WHAT WE’RE READING THIS WEEK
- In a recent op-ed that appeared in The New York Times, former Treasury Secretary Henry M. Paulson, Jr. argued that private investment will be essential to combatting climate change. Paulson noted that, though a new United Nations report found that $90 trillion in capital will be needed “over the next 15 years,” last year’s global GDP was only $73 trillion. Therefore, to raise sufficient capital for green investments, Paulson asserted that “countries will need to adopt policies that reduce the price of low-carbon investments to make them more attractive for private investors,” and that those policies should “include environmental regulations to stimulate clean, sustainable development; incentives and subsidies for clean energy investments; and the pricing of carbon emissions.”
- The National Association of Manufacturers (NAM) published a study that outlines what the NAM referred to as “the destructive legacy” that the Obama Administration’s labor regulations will leave for manufacturers.
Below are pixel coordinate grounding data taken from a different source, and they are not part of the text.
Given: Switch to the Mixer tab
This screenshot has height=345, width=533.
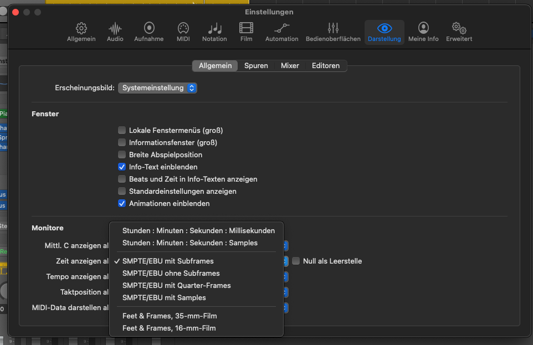Looking at the screenshot, I should point(290,66).
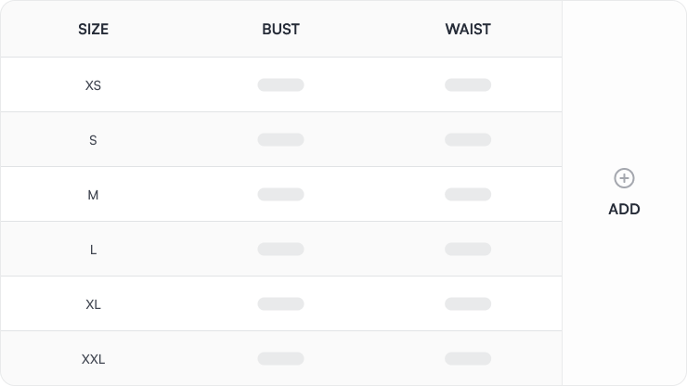Image resolution: width=687 pixels, height=386 pixels.
Task: Click the XS size row label
Action: [x=93, y=85]
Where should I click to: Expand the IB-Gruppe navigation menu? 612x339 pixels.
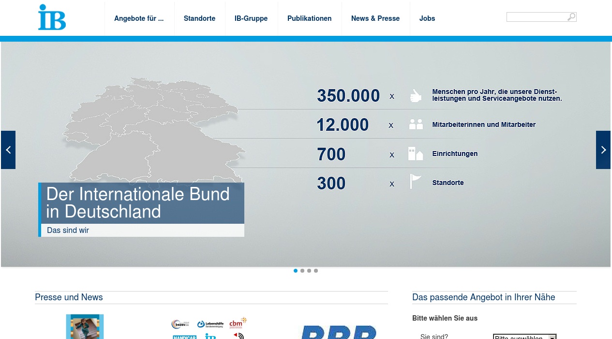tap(251, 18)
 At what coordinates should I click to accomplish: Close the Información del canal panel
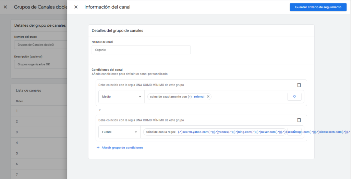[x=76, y=7]
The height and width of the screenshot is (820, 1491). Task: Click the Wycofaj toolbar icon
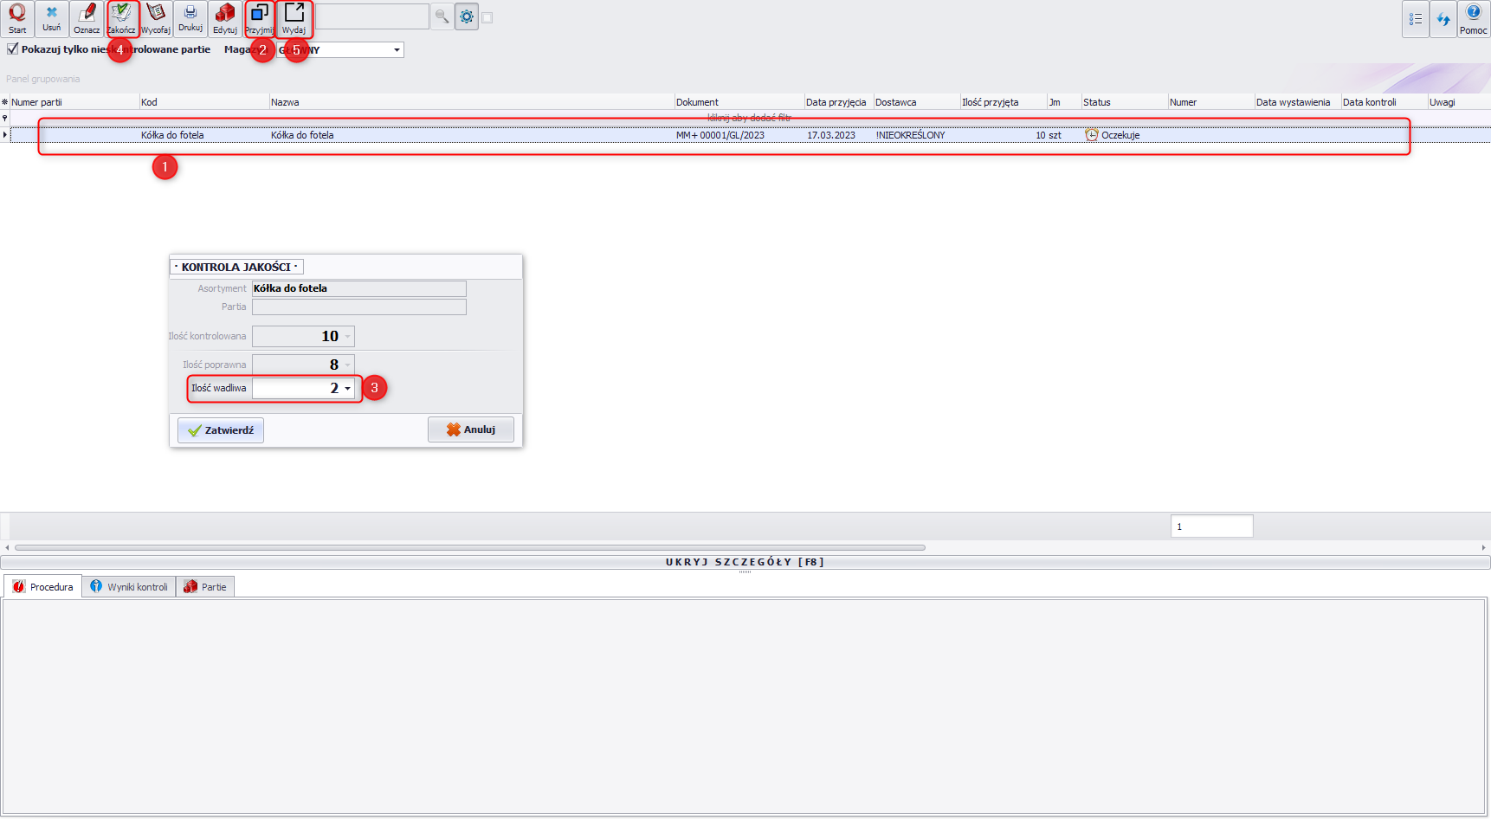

The study, authored by Sam Batkins of the American Action Forum, and Ike Brannon of the Cato Institute, found that the Obama Administration finalized nearly twice as many labor regulations per year as any of the previous four administrations, and estimated that those regulations will result in $81.6 billion in compliance costs, more than 150,000 lost jobs, and hundreds of millions of hours of paperwork over the next decade.
- In a report, Michael Farren, Christopher Koopman, and Matthew Mitchell of the Mercatus Center at George Mason University make the case for a “fundamental reform” of taxi regulations. The authors argue that “taxi regulation is outdated in light of the transformative technology changes and business innovations of the last few years,” and urge policymakers to, starting with a “blank slate” and taking into account the new technological landscape, rewrite regulations in a way that accounts for costs and benefits to consumers.